Wednesday, January 23, 2013

Conquered

"Continuous effort - not strength or intelligence - is the key to unlocking our potential." 

       --Liane Cordes


I'm still riding the high from running my first half marathon on Sunday I'm really still processing it in facts.

1:34.48.

30th overall, 12th female out of more than 10,000.

First in my age group.

But this picture seems to sum everything up.


This is me and my sister after the race. Yes, we look considerably more tired here than in the pre-race shots. But more important than all of the numbers and times is the fact that I got to share this moment with my sister. This was both of our first half marathons. This is my sister who decided back in middle school that she wasn't a "runner." But she set her mind to this race and trained for it and ran it! She conquered it.

The human body is amazing, but the will to reach our own potential is even more awe-inspiring. 
 

Friday, January 11, 2013

Be Anica

I received "The Happiness Project" by Gretchen Rubin for Christmas and I devoured it in about a week, reading and contemplating almost every single word of the book. Typically I don't read what I deem as "self-help" books. I judge them to be too cliche and not specific for me and where I am in my life. But because this was a gift, I figure I'd give it a shot and I'm really glad I did.

The author spent one whole year trying to figure out what made her happy and how to be more happy. Throughout the book, she talks about what she did and how it helped her, while also using research and studies to back up her findings. She did small things like lighting candles in her office to big things like making an effort not to nag her husband.

I really enjoyed this book. It was written in such a conversational tone that I felt like Gretchen and I were sitting in a coffee shop discussing what makes each of us happy. And a lot of her arguments made sense. She never said "do this and you'll immediately be happy." She pointed out how sometimes the changes she made increased her happiness but also how, occasionally, they just didn't.

This book made me think about what makes me happy in my life and since it's the beginning of a brand new year, I decided to transfer these concepts that Gretchen brought up in her book to my loose resolutions.

1. Be Anica. One of Gretchen's personal commandments is to be herself and to realize that sometimes you just don't like things even if you want to like them. I might like the idea of getting all fancied up to go out on the town, but in reality, I know that I really just want to curl up in my sweats and read a book. And I should be ok with that because, well, that's...me.

+++

INSTRUCTION 1 >>
Summarize the blog text above in two sentences.
INSTRUCTION 2 >>
Please print the part of the blog text above starting with "30th overall, 12th" and going on through "She conquered it.", keeping every word as it stands.

Raw records:
+++

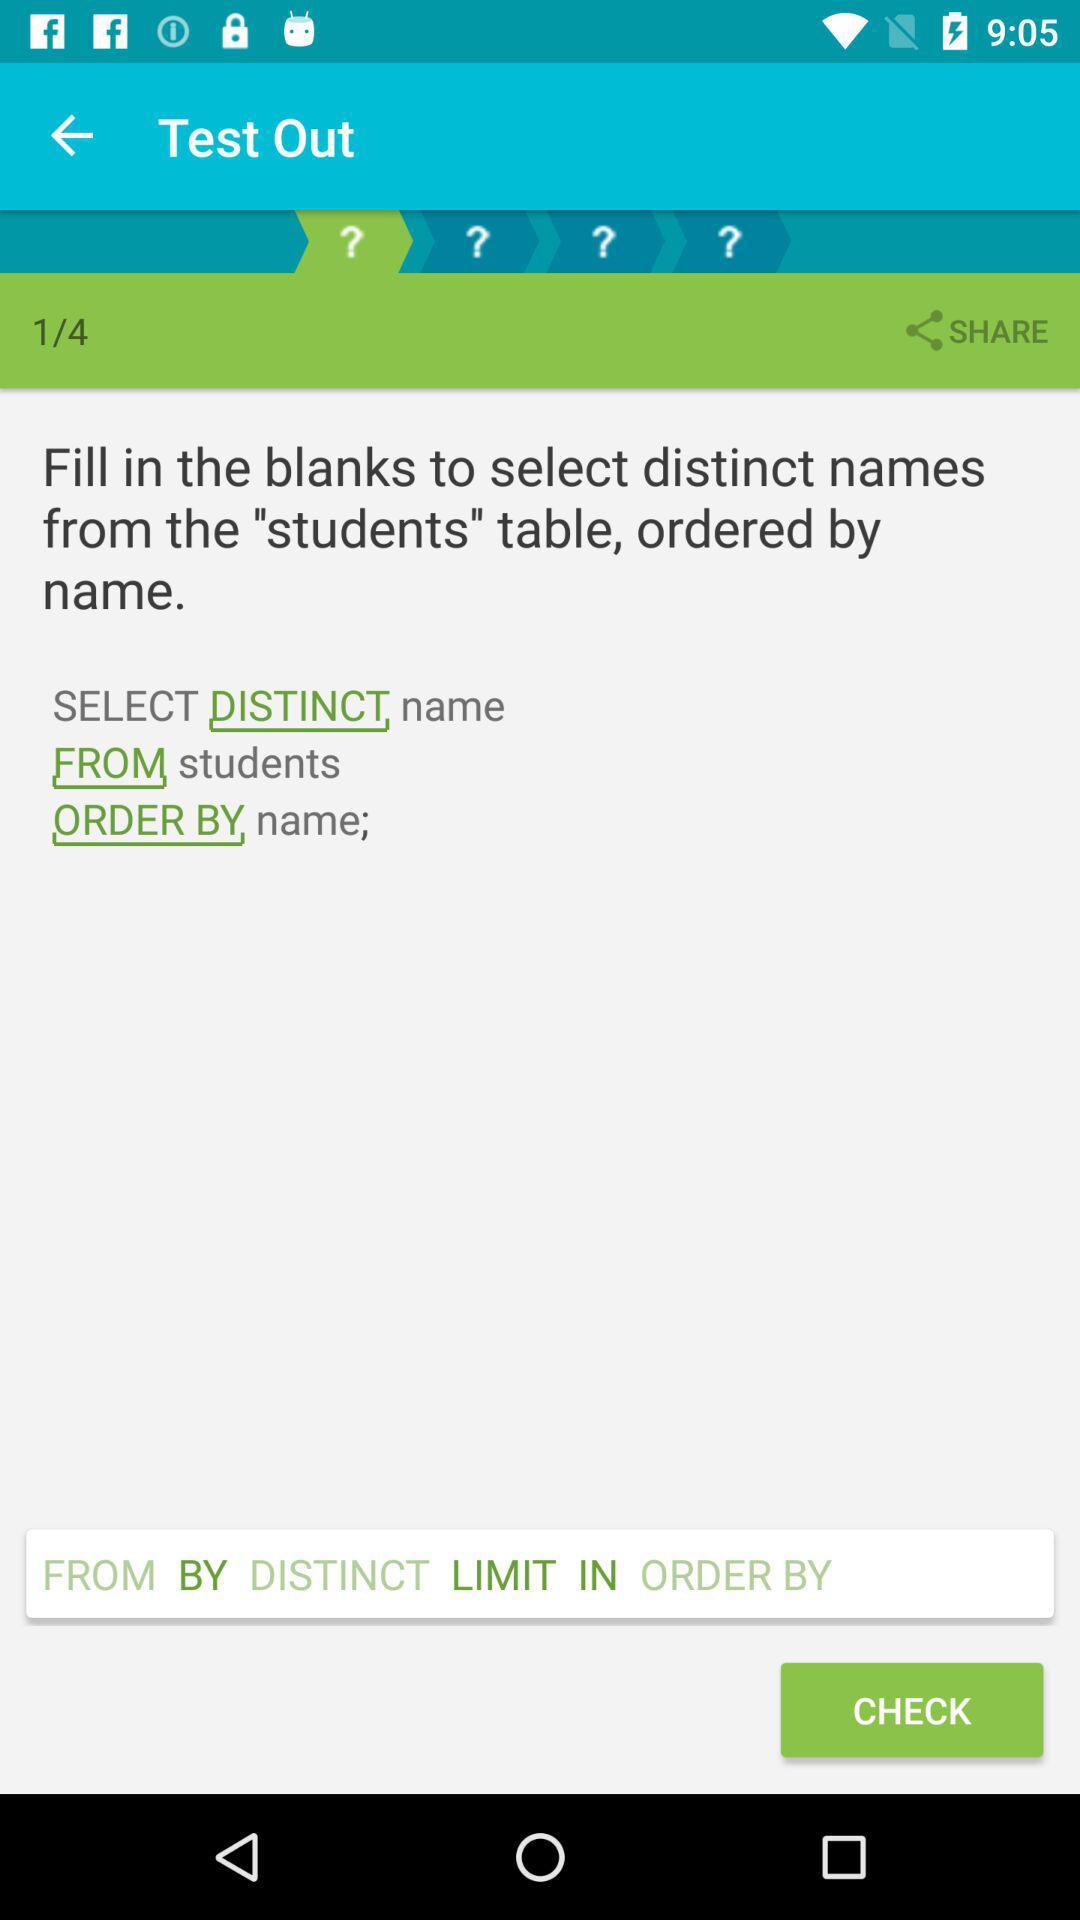  Describe the element at coordinates (973, 330) in the screenshot. I see `the share item` at that location.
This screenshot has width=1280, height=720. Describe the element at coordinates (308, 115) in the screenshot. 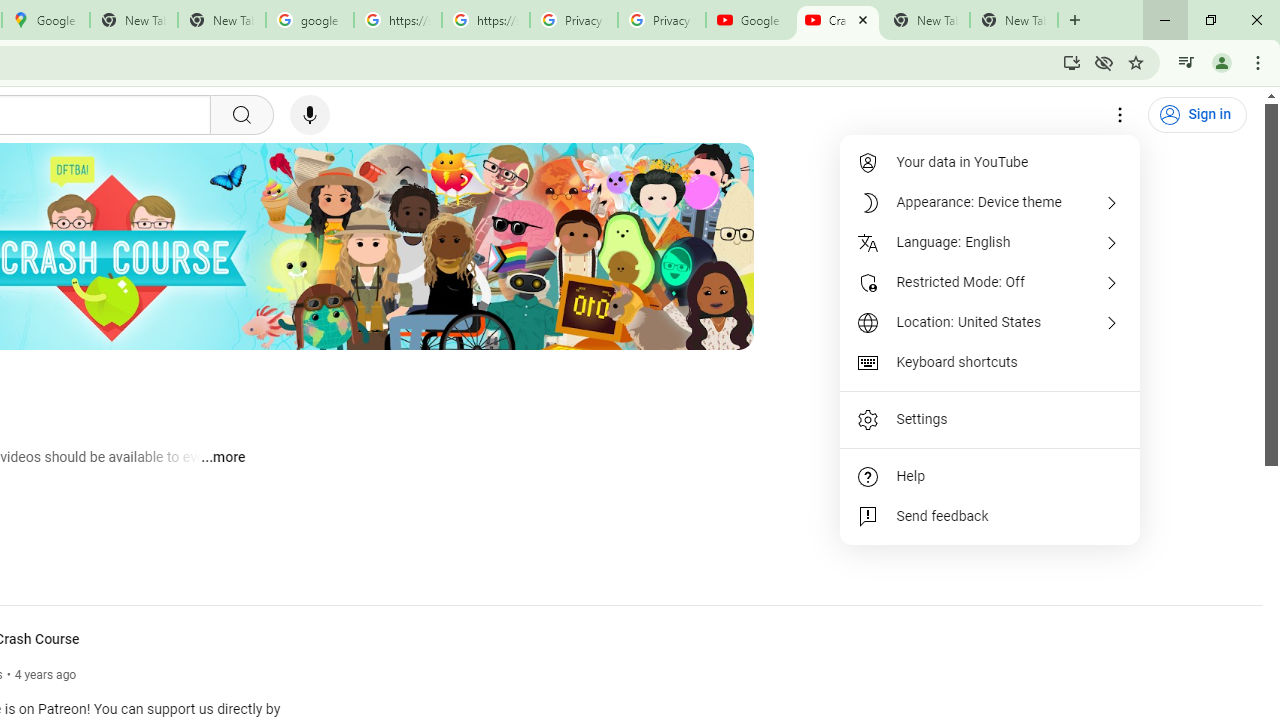

I see `'Search with your voice'` at that location.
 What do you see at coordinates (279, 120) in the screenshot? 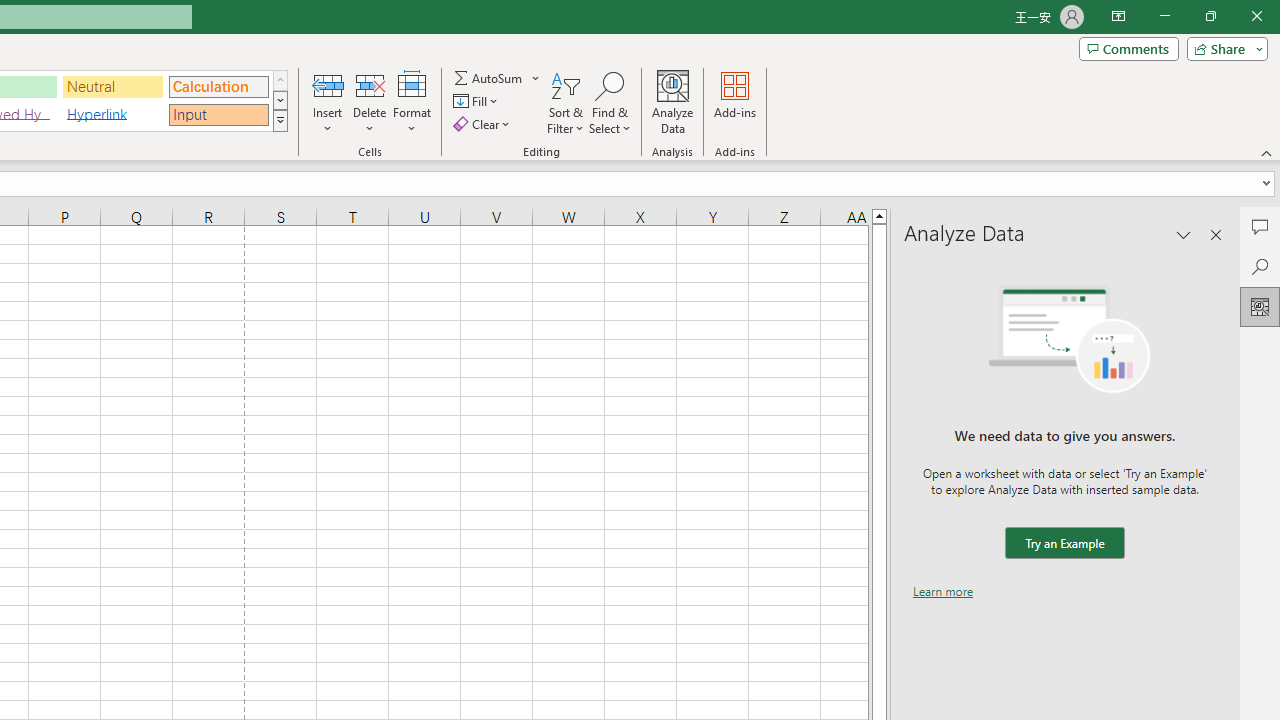
I see `'Cell Styles'` at bounding box center [279, 120].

+++

COMPLETE RESPONSE 1 >>
The writer describes running a first half marathon in 1:34.48, finishing 30th overall, 12th female out of more than 10,000, and first in the age group, and values most of all sharing the race with a sister for whom it was also a first half marathon. In an earlier post, the writer praises Gretchen Rubin's "The Happiness Project," received for Christmas, and turns its ideas into loose New Year's resolutions, the first being "Be Anica."

COMPLETE RESPONSE 2 >>
30th overall, 12th female out of more than 10,000.

First in my age group.

But this picture seems to sum everything up.


This is me and my sister after the race. Yes, we look considerably more tired here than in the pre-race shots. But more important than all of the numbers and times is the fact that I got to share this moment with my sister. This was both of our first half marathons. This is my sister who decided back in middle school that she wasn't a "runner." But she set her mind to this race and trained for it and ran it! She conquered it.